Bits can only answer simple yes or no. The classical computers would allow some currents to flow while not allowing others to produce a specific output. The qubits, on the other hand, are based on the spooky quantum mechanics theory. A photon’s orientation is not known until it is measured. Its direction can be described with a more complex concept called superposition. Two photons can even be made to behave relative to each other. This behavior is called entanglement. The entangled particles are in a relationship, just like the two faces of a coin. The subtle difference here is that the entangled particles can travel far from each and still be in a relationship.
The catch here is that both superposition and entanglement can only be achieved at temperatures close to absolute zero. While few researchers are working on how to maintain those temperatures and deliver the qubits, few others have been working on how to transmit these using network links. This is going to contribute to the Quantum Internet.
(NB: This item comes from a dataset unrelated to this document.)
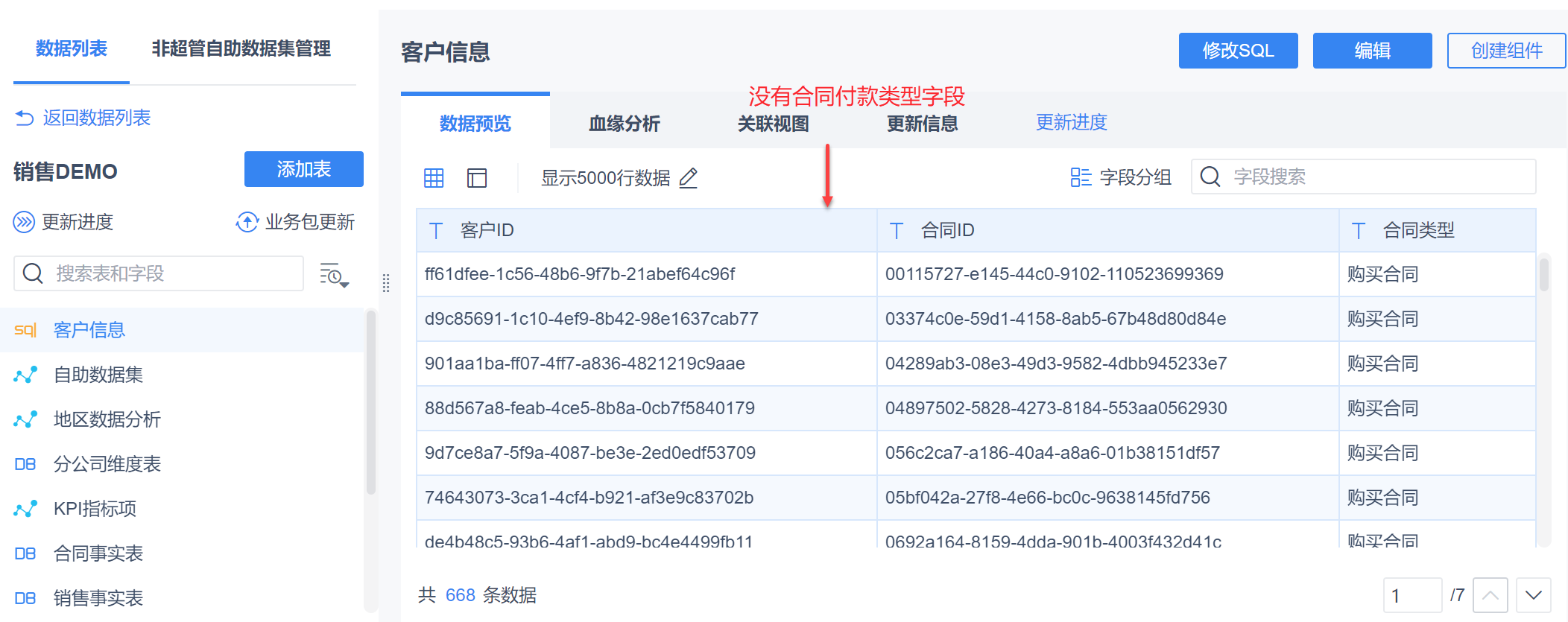This screenshot has width=1568, height=622.
Task: Switch to the detail layout view icon
Action: pyautogui.click(x=477, y=178)
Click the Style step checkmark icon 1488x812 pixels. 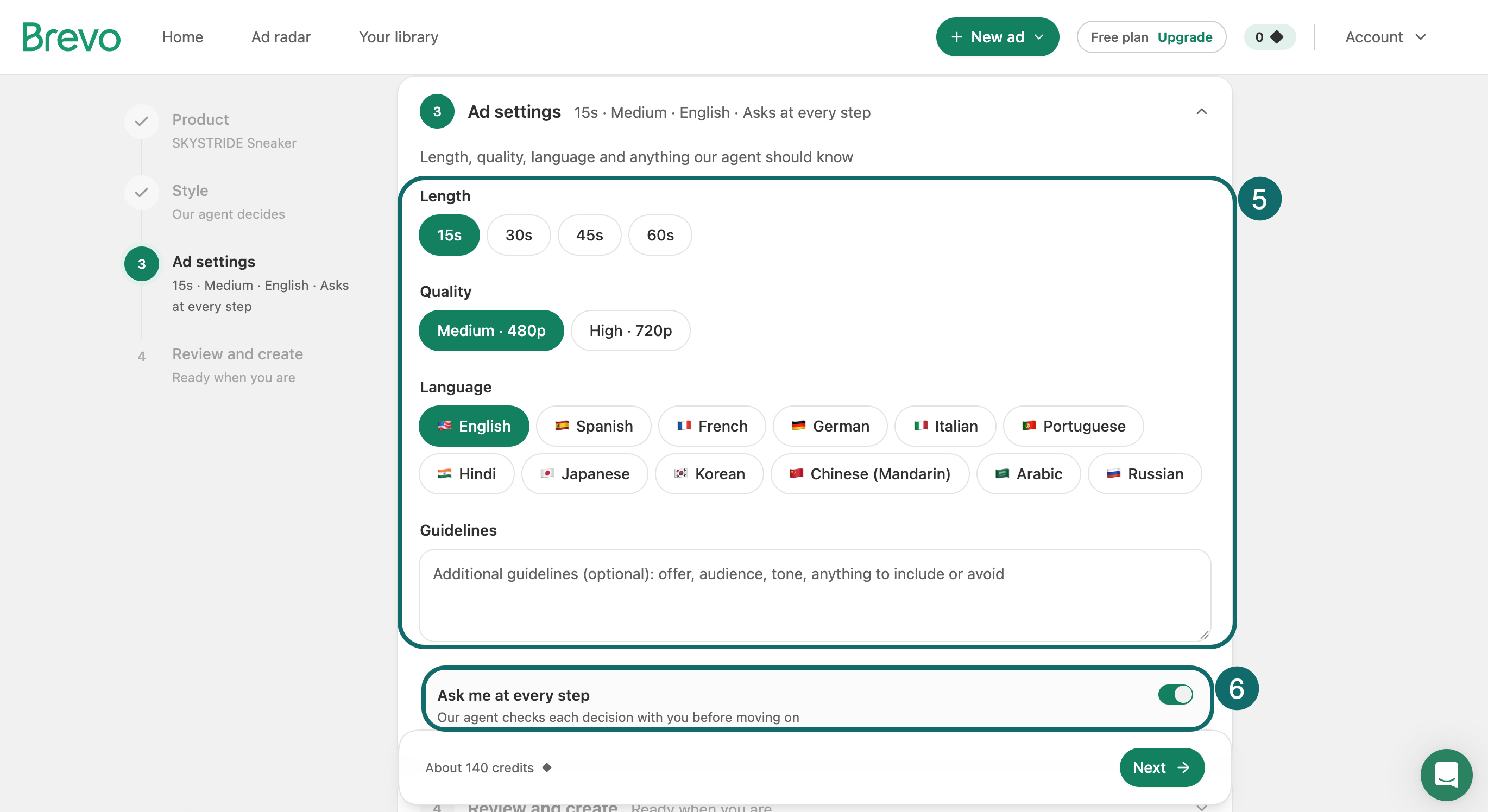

The Department of Energy is already conducting experiments. There lies a 52 miles long optical fiber in Chicago extending from the Argonne National Laboratory. The conducted experiments and created states of light that were entangled. This was done under the roads of Illinois rather than a lab. Similar tests are also being conducted on the East Coast where entangled photons were sent over fiber-optic cable between Brookhaven National Laboratory in New York and Stony Brook University. This was around 11 miles of distance. This exchange of information is equivalent to a network router, but the next challenge is to use hard drives to store the transmitted data. When we send entangled photons, then we will need hard drives that store these entangled photons in the same form that they are received. FermiLabs will already have quantum hard drives that they innovated, this summer itself.

All this is until the distance till which the light can travel without getting dim. To ensure long-distance transmission, we will need quantum repeaters. The current day classical repeaters take information, copy it, and send the data with a new pulse of light. This is supposedly able to break the entanglement of the particles. Researchers at Argonne have come up with techniques to shuffle the information in such a way that the entanglement is not lost.

Conclusion

What the researchers ultimately imagine is to connect the labs country-wide with this network and exchange information. The goal is not to go to the classical world at all and to build routers, links, and memories which speak the same quantum mechanical language.